Hmm. I do remember some Israeli types on an MSNBC board who wished that Barak had died at Entebbe, rather than Sharon's brother. But then Israelis do have the world record for this sort of thing ... 1 dead at Entebbe was rather miraculous odds. Compared to the Germans during the Olympic rescue attempt, the Russian survival rate of 5/6 is rather good.
As for the US friendship with Israel ... I am ashamed for having rubbed your face in it in past conversation. I am more than a little sick at the American apologists who decry Israeli strikes on terrorists while saying that our own strikes are something "different." I have come to expect this sort of mendacity from Democrats (who thought this sort of strike was OK *without* any sort of declaration of war when CLINTON did it, but condemn it when Bush does it when Bush *has* actually been authorized by congress to fight Al Qaeda), but now I'm even hearing this crap from Republicans, who I thought were at least friends to Israel. Well, Israelis have always known that they could not trust anyone in the end. Now I won't slap them for ingrattitude anymore when they say it. It's true: we can't be counted on.

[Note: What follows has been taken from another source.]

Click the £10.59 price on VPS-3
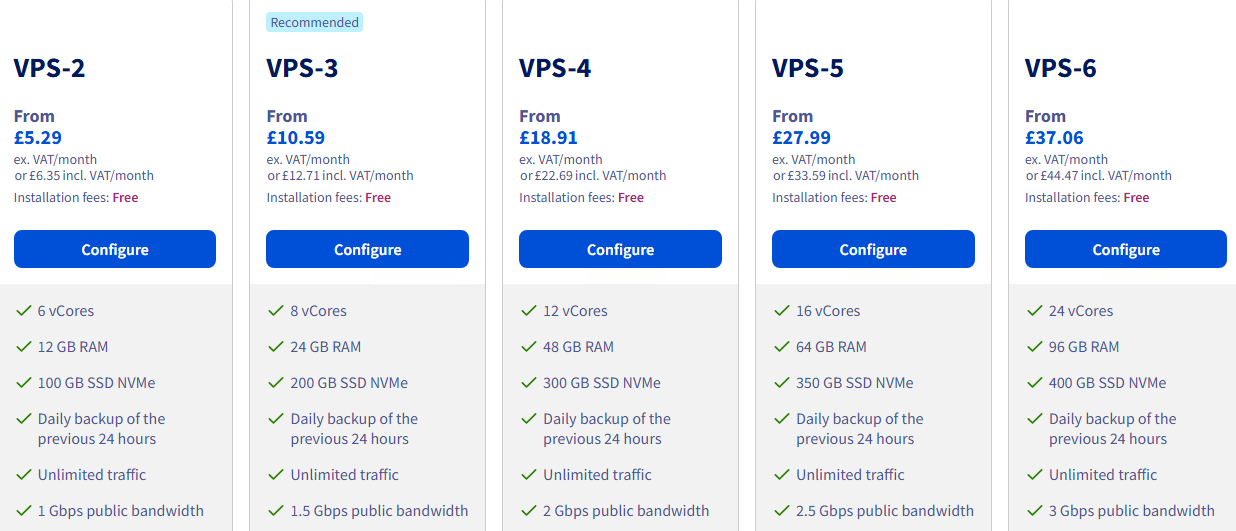click(x=296, y=138)
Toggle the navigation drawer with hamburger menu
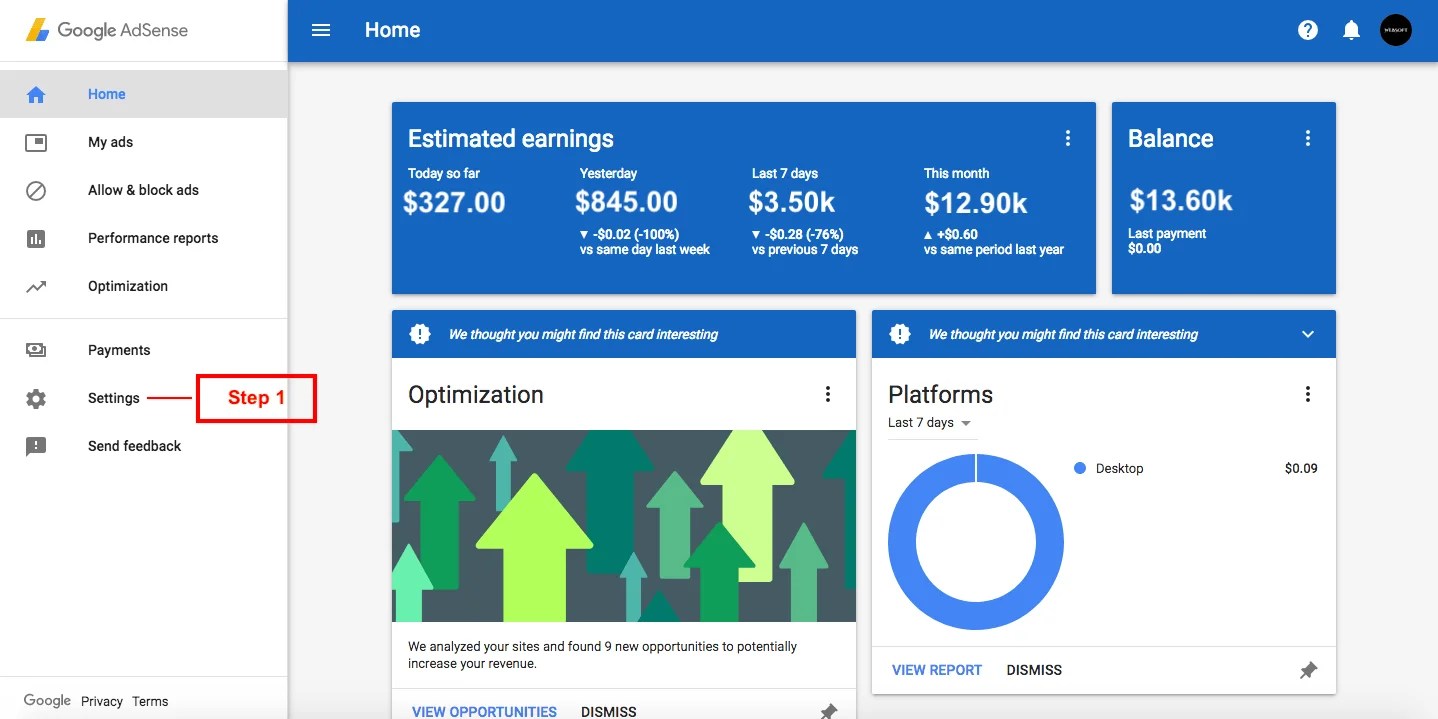 [x=320, y=29]
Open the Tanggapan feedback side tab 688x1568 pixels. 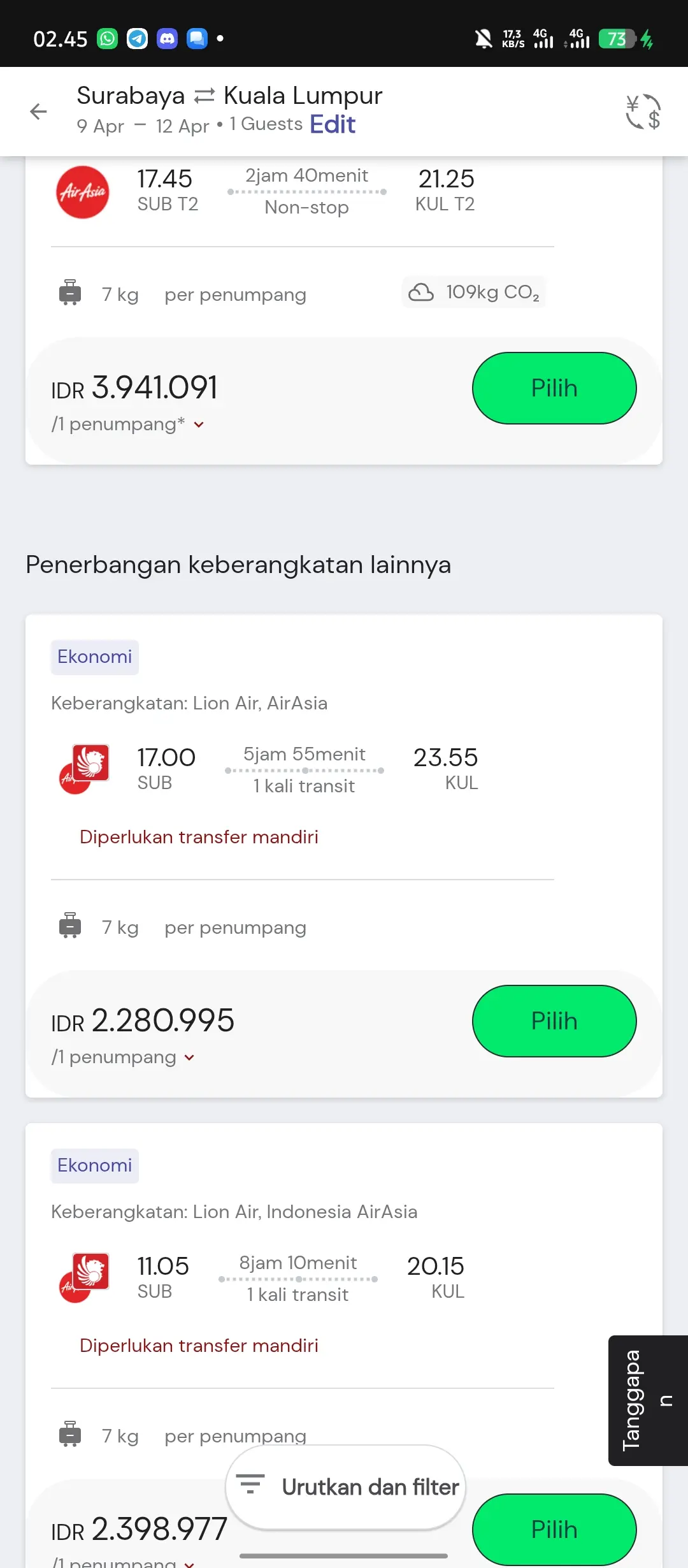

The only possible moral difference that I could construe between what we just did in Yemen, and what Israel does with Palestinian terrorists, is that the Yemen strike did not appear to imperil innocent bystanders. But this seems to be more of a fortunate circumstance for the US than any sort of superiority of moral doctrine -- Clinton and Bush have both struck at Bin Ladin and hurt innocents who got in the way.
quote:wished that Barak had died at Entebbe, rather than Sharon's brother
Minor point of information It wasn’t Sharon’s Brother, It was Yoni Netanyahu Bibi’s brother and one of the people I mentioned as a hero in (http://www.ornery.org/forums/essays/forum/Forum6/HTML/001045-2.html). Personally I would exchange Bibi for Yoni any day if I could.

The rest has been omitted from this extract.